Hephaestus Minicubes: A Global, Multi-Modal Dataset for Volcanic Unrest Monitoring
Nikolas Papadopoulos, Nikolaos Ioannis Bountos, Maria Sdraka, Andreas Karavias, Ioannis Papoutsis
TL;DR
Hephaestus Minicubes addresses the scarcity of machine-learning-ready, multi-modal InSAR data for volcanic unrest monitoring by introducing a global collection of 38 high-resolution datacubes (approx. 100 m GSD) spanning 44 active volcanoes from 2014 to 2021. Each datacube integrates InSAR phase difference and coherence with LiCSAR-derived topography and ERA5 atmospheric variables, plus expert spatiotemporal deformation annotations and descriptive captions, stored efficiently as compressed Zarr arrays totaling 1.7 TB. The work also provides a benchmark for two core tasks—binary deformation classification and semantic segmentation—under single-timestep and time-series formats, using state-of-the-art architectures and evaluating input contributions from atmospheric data and temporal context.
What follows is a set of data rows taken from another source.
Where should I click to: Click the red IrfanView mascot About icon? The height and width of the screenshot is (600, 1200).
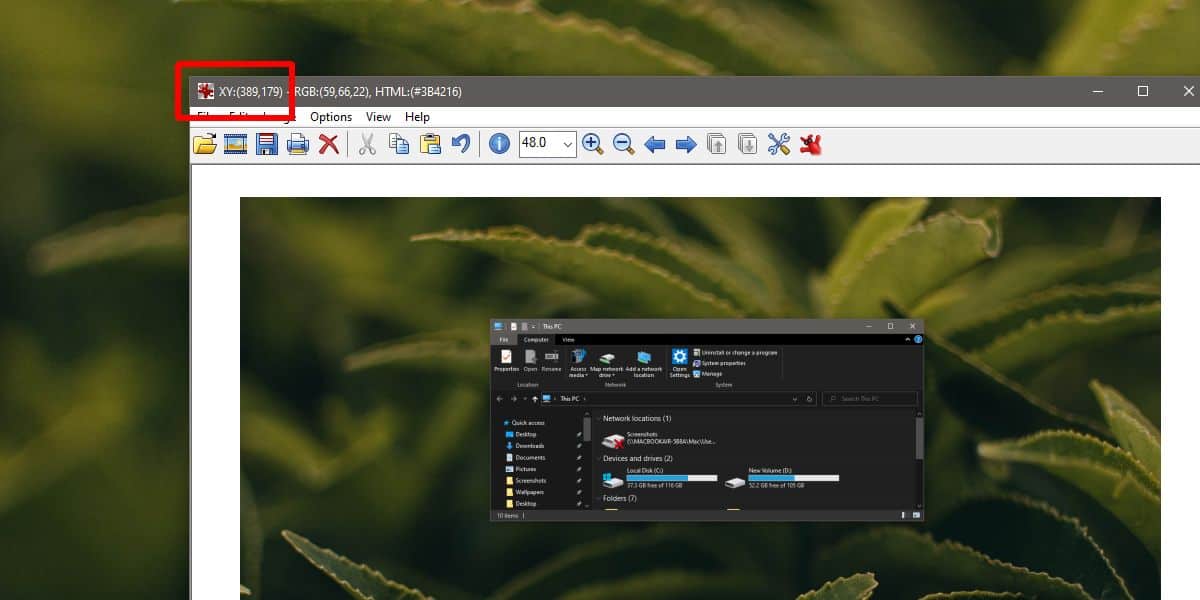tap(810, 144)
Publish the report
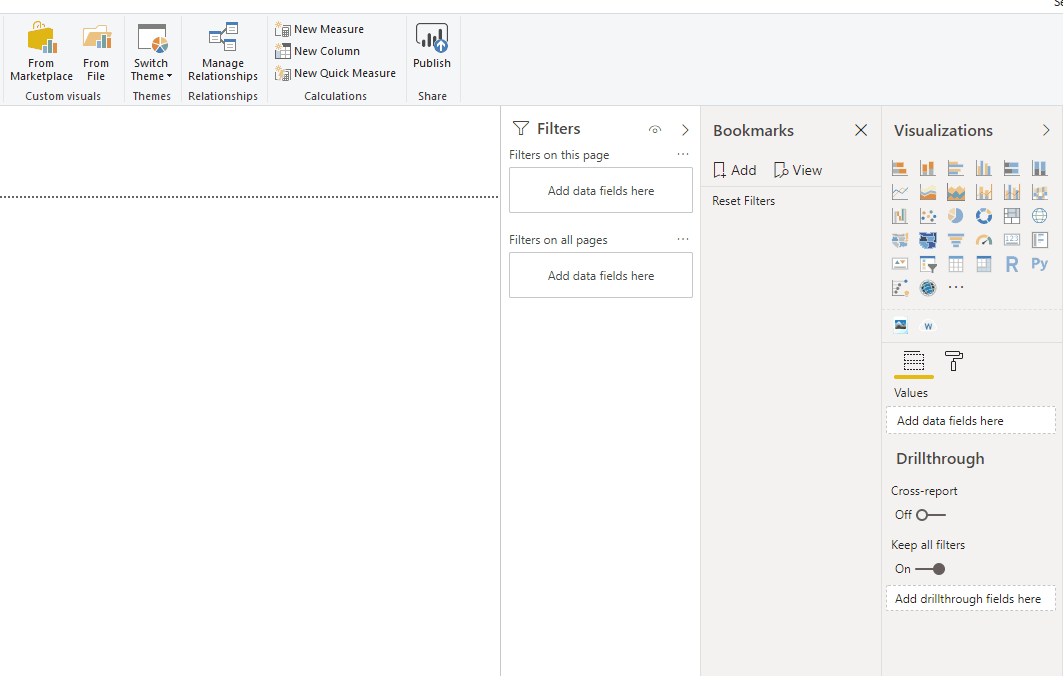The height and width of the screenshot is (676, 1063). (x=431, y=46)
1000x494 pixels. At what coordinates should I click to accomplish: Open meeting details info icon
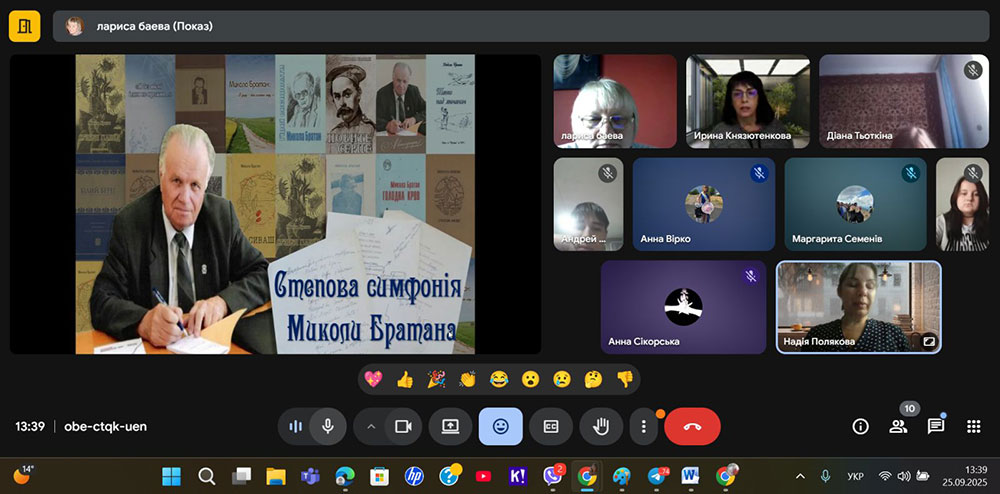point(860,426)
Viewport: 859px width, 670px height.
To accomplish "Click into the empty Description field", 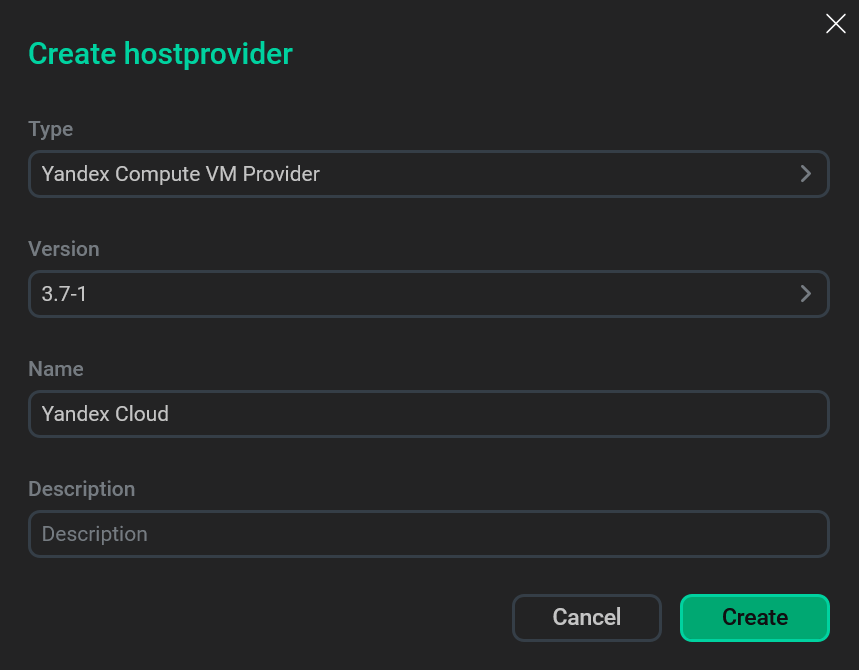I will [x=428, y=534].
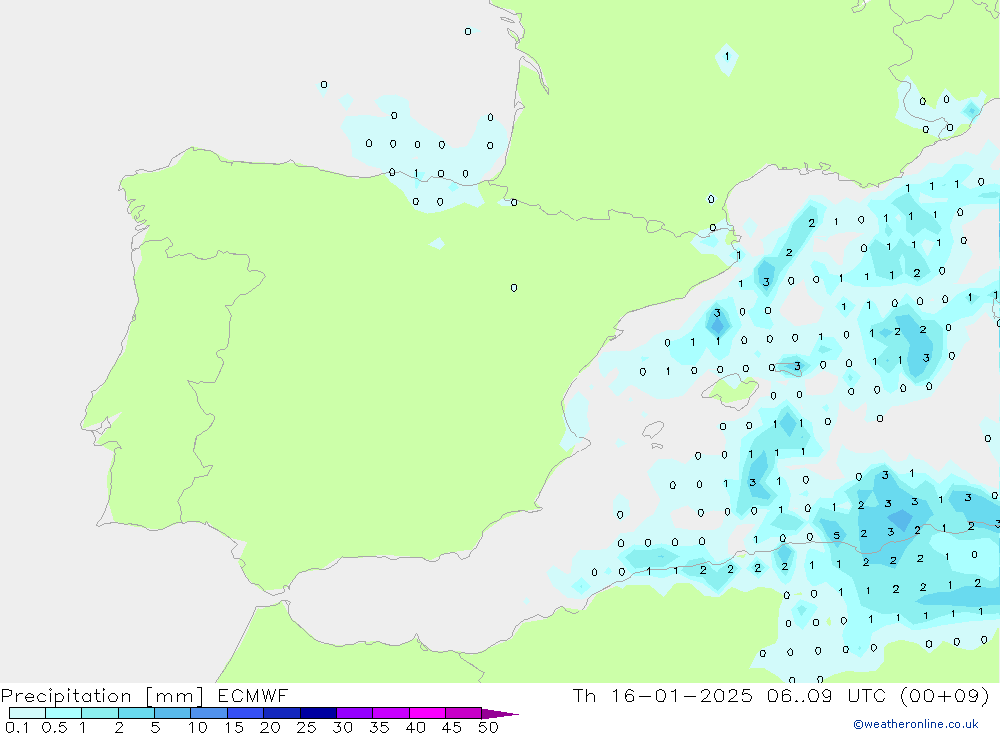Click the isolated 1 value over France
Viewport: 1000px width, 733px height.
pyautogui.click(x=727, y=57)
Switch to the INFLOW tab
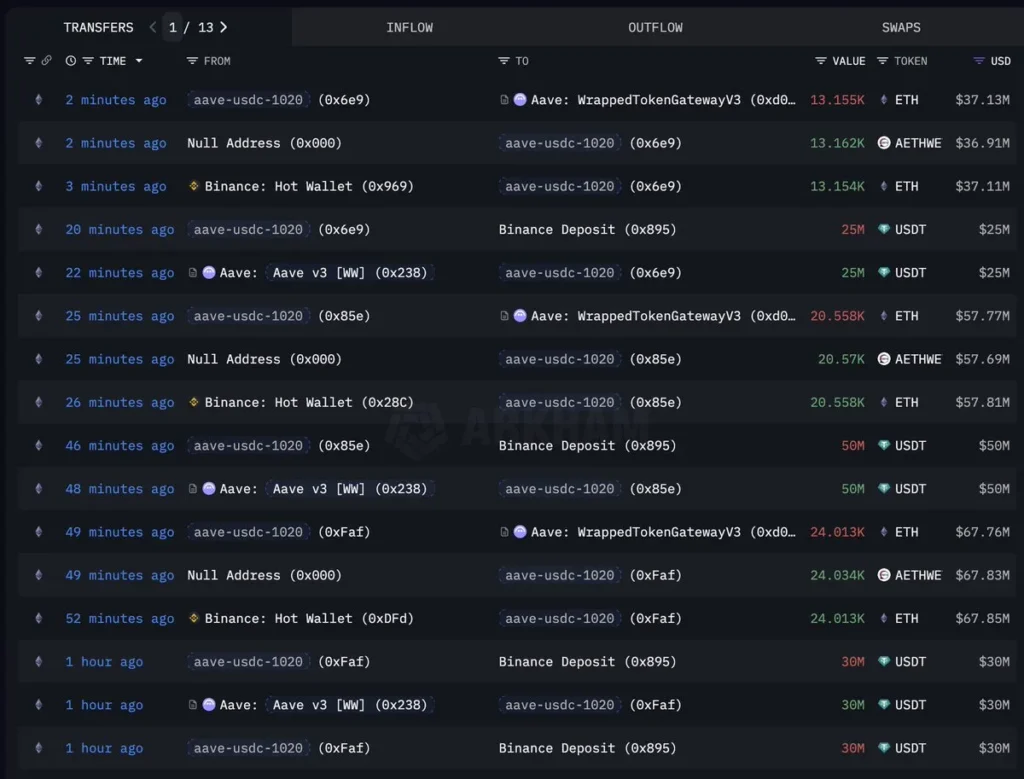 coord(410,27)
Results show strong baseline performance but reveal challenges in time-series and atmospheric-information integration, underscoring the need for context-aware models and improved handling of atmospheric artifacts. Overall, this dataset unlocks new avenues for data-driven volcanic monitoring and fosters broader adoption of multi-modal deep learning in Earth science applications.
Abstract
Ground deformation is regarded in volcanology as a key precursor signal preceding volcanic eruptions. Satellite-based Interferometric Synthetic Aperture Radar (InSAR) enables consistent, global-scale deformation tracking; however, deep learning methods remain largely unexplored in this domain, mainly due to the lack of a curated machine learning dataset. In this work, we build on the existing Hephaestus dataset, and introduce Hephaestus Minicubes, a global collection of 38 spatiotemporal datacubes offering high resolution, multi-source and multi-temporal information, covering 44 of the world's most active volcanoes over a 7-year period. Each spatiotemporal datacube integrates InSAR products, topographic data, as well as atmospheric variables which are known to introduce signal delays that can mimic ground deformation in InSAR imagery. Furthermore, we provide expert annotations detailing the type, intensity and spatial extent of deformation events, along with rich text descriptions of the observed scenes. Finally, we present a comprehensive benchmark, demonstrating Hephaestus Minicubes' ability to support volcanic unrest monitoring as a multi-modal, multi-temporal classification and semantic segmentation task, establishing strong baselines with state-of-the-art architectures. This work aims to advance machine learning research in volcanic monitoring, contributing to the growing integration of data-driven methods within Earth science applications.